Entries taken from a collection
__________________________________________________

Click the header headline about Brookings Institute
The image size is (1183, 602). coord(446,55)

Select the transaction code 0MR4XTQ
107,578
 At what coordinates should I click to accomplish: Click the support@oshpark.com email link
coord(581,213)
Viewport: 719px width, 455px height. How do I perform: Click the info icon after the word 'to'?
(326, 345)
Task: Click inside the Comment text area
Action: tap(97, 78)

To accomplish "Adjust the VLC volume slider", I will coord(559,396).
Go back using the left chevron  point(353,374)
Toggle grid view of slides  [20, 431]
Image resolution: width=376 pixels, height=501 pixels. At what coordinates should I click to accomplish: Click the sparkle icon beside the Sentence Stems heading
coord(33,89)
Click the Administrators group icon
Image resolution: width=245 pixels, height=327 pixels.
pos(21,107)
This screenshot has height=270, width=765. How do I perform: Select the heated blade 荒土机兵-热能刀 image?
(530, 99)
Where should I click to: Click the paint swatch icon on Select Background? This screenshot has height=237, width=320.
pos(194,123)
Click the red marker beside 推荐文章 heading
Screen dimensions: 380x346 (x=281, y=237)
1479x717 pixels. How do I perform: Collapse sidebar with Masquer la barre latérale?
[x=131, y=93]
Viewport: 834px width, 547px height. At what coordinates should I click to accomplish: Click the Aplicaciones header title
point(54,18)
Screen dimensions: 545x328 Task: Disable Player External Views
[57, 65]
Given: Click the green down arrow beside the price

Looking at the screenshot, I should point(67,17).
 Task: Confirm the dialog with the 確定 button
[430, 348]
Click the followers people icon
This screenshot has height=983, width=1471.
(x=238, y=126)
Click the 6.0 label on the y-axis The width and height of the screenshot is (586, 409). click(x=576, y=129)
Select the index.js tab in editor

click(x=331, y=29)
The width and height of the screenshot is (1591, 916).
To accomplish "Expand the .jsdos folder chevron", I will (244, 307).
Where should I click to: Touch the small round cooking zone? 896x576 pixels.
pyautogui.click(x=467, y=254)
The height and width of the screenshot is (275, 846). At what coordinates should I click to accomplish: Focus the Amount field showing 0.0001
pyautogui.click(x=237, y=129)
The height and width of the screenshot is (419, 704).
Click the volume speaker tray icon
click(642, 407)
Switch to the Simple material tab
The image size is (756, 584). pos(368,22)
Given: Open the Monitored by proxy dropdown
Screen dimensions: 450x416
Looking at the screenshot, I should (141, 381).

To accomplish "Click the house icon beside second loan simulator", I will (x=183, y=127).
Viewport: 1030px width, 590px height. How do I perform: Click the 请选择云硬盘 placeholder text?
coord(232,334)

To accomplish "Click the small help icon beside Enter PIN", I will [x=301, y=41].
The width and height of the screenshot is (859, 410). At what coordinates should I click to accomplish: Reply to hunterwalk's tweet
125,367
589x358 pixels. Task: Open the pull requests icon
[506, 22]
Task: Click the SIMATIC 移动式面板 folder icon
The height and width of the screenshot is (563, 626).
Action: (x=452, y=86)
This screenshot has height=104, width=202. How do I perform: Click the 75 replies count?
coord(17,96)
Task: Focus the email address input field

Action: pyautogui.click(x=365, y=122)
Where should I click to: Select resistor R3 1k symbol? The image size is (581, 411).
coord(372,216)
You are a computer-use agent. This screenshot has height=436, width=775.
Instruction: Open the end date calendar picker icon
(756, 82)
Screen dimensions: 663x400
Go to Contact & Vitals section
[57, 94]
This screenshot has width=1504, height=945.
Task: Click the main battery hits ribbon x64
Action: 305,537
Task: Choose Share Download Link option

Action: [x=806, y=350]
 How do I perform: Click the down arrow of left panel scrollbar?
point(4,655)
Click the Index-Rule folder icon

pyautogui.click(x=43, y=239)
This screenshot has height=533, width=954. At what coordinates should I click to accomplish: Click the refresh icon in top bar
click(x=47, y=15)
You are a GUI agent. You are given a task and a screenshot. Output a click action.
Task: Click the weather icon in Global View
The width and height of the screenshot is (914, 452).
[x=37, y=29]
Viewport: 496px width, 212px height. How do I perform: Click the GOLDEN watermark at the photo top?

__________________________________________________

Compute how many lines of the records above hold the string "chevron". Give the number with no other output.

Answer box
2